### VORGEGEBENER TEXT
********
# PC- Startet nicht mehr - habe ich etwas falsch angeschlossen ?



## Mythos007 (29. August 2002)

Chellaz zusammen,

ich habe ein schwerwiegendes Problem, und zwar habe ich mir
vor kurzem ein neues Mainboard mit CPU und Cooler gekauft
und bei mir Zuhause eingebaut jedoch tritt ein sehr seltsamer
Fehler auf ... 

Immer wenn ich an dem PC gearbeitet habe und ihn herunterfahre,
dann schaltet er sich zwar aus - wenn ich ihn jedoch wieder 
einschalten möchte so funktioniert es nicht richtig - die LED
der Festplatte leuchtet zwar und man hört auch ein Geräusch
das die CD Romlaufwerke angesprochen werden jedoch bleibt der
Monitor aus (der sich normalerweise mit einschalten sollte)
und der Bootvorgang startet auch nicht ... erst wenn ich den
PC hinten am Netzteil für ca. 15 Sekunden ausgeschaltet habe
und es dann wieder einschalte kann ich den Rechner normal über
den "power on Schalter" einschalten und dann bootet er auch ganz
normal der Monitor geht auch mit an und alles ist gut...

Aber das ist noch nicht alles, seid kurzem geht er nämlich ohne 
irgendeinen Grund komplett aus während ich an ihm arbeite und
teilweise ist es seid neustem so, dass ich ihn für einige zeit
gar nicht mehr eingeschaltet bekomme auch nicht wenn ich den oben
genannten schritt durchführe ... 

Der Lüfter ist richtig angeschlossen und dreht sich auch sowie
die Lüfter vom Netzteil funktionieren auch - der CPU ist auch
nicht überhitzt - die Temperatur lag bei den Ausfällen immer im
grünen Bereich ... 

Nun meine eigentliche Frage ? kann es sein, dass ich beim anschließen
des Mainboards (Power-Switch) Resetknopf etwas falsch angeschlossen 
habe ?

Das scheint mir noch die einleuchtendste Möglichkeit zu sein, da ich
durch das Handbuch in diesem Bereich nicht wirklich durchgeblickt
habe...

Bitte helft mir - sonst geht er noch komplett kaputt ...

Bis dann dann euer hilfsbedürftiger Mythos


----------



## Quentin (29. August 2002)

reicht die netzteil-leistung für die ganzen angeschlossenen geräte (lüfter, graka, motherboard usw) aus?


----------



## eViLaSh (29. August 2002)

kann durchaus sein, das du was flasch angeschlossen hast, ich würde das nochmal überprüfen.

warscheinlicher ist allerdings das was quentin gesagt hat

oder das der PC doch zu heiss wird !
ich würde das nochmal genau überprüfen !!!


----------



## Mythos007 (29. August 2002)

Zu heiss ist es definitiv nicht ... 54° sind doch echt
keine Temperatur für einen Prozessor ...
********
### VERFÜGBARE DATEN
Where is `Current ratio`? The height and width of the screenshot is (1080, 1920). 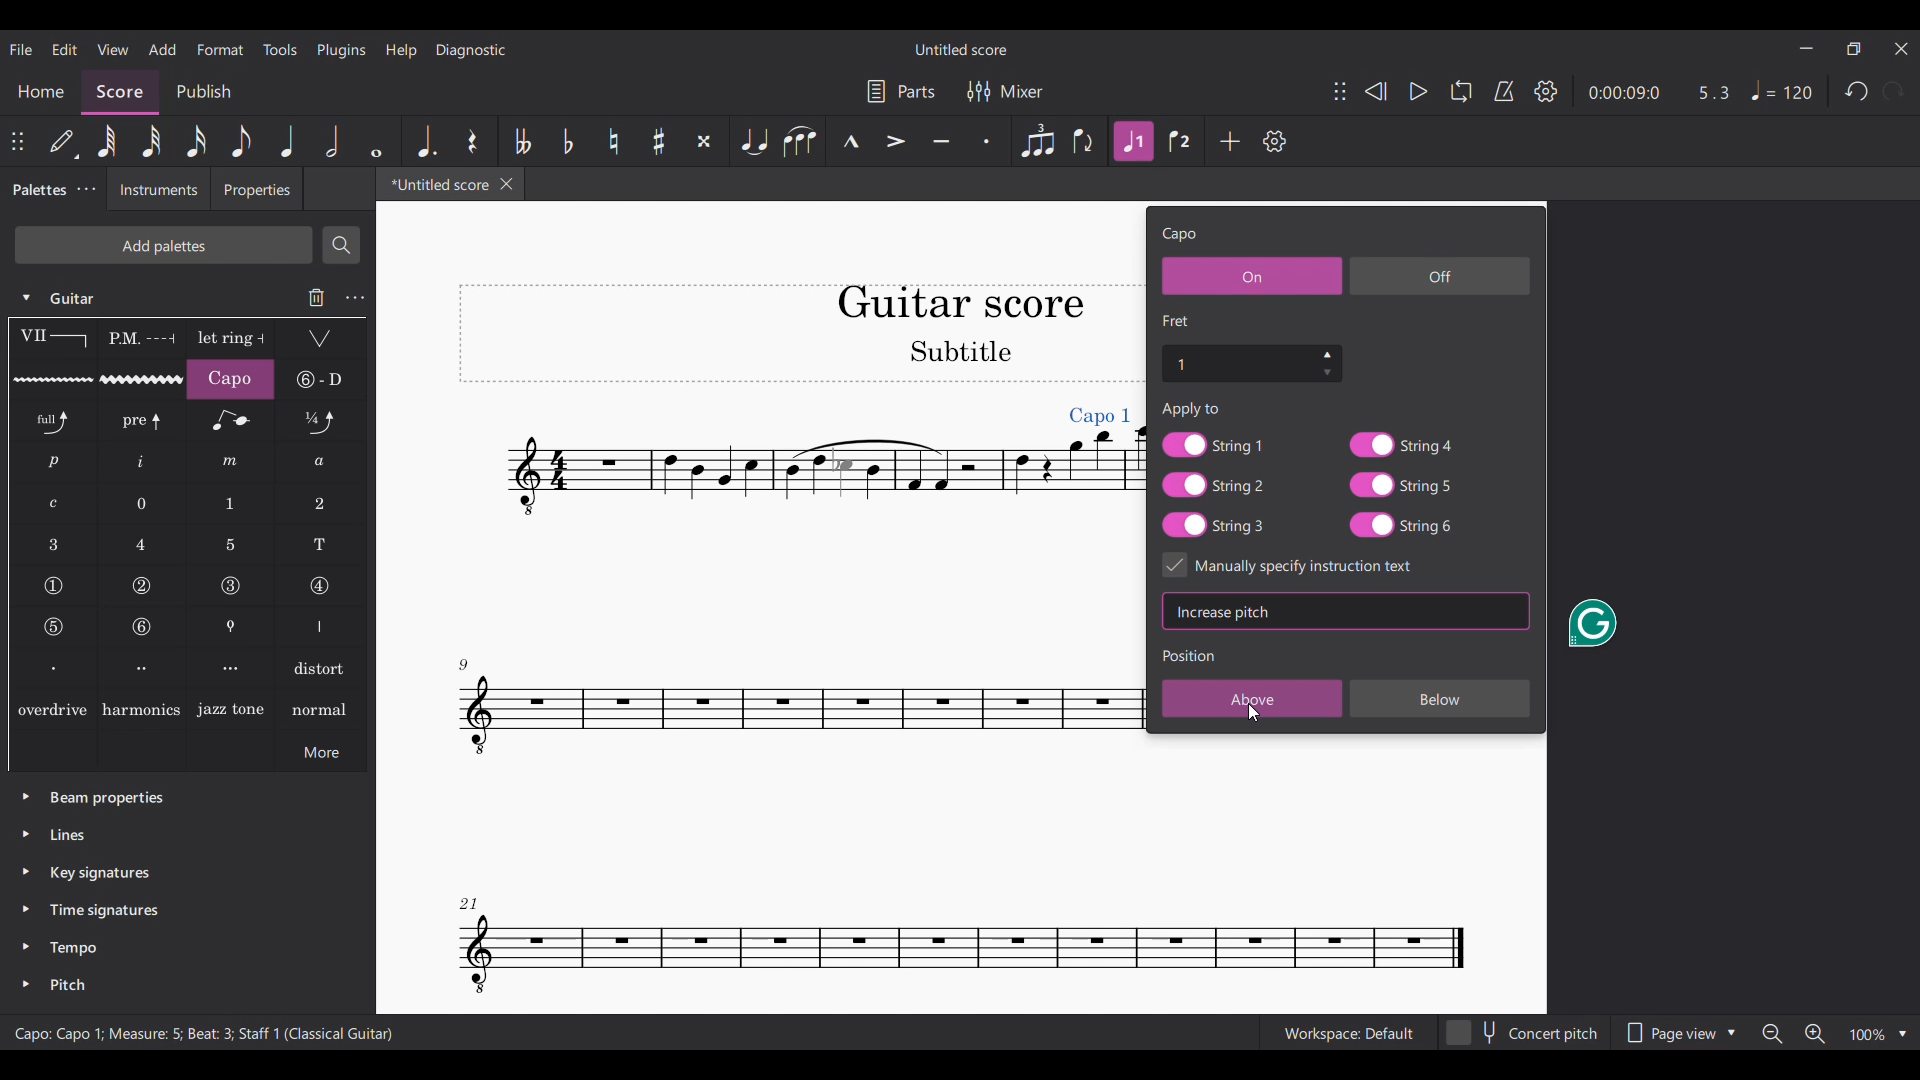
********
### AUFGABE
Entscheiden Sie für jede Aussage, ob sie mit dem Forenthread zum nicht mehr startenden PC übereinstimmt, und belegen Sie jedes Ja oder Nein mit den ausschlaggebenden Worten des Threads als wörtlichem Zitat. (a) Nach dem Herunterfahren lässt sich der Rechner erst wieder normal einschalten, wenn er hinten am Netzteil etwa 15 Sekunden ausgeschaltet war. (b) Die Temperatur lag bei den Ausfällen außerhalb des grünen Bereichs. (c) eViLaSh hält einen Anschlussfehler für wahrscheinlicher als das von Quentin angesprochene Netzteilproblem. Die Daten spielen hierfür keine Rolle.

### LÖSUNG
(a) Ja: „erst wenn ich den PC hinten am Netzteil für ca. 15 Sekunden ausgeschaltet habe und es dann wieder einschalte kann ich den Rechner normal über den "power on Schalter" einschalten“
(b) Nein: „die Temperatur lag bei den Ausfällen immer im grünen Bereich“
(c) Nein: „warscheinlicher ist allerdings das was quentin gesagt hat“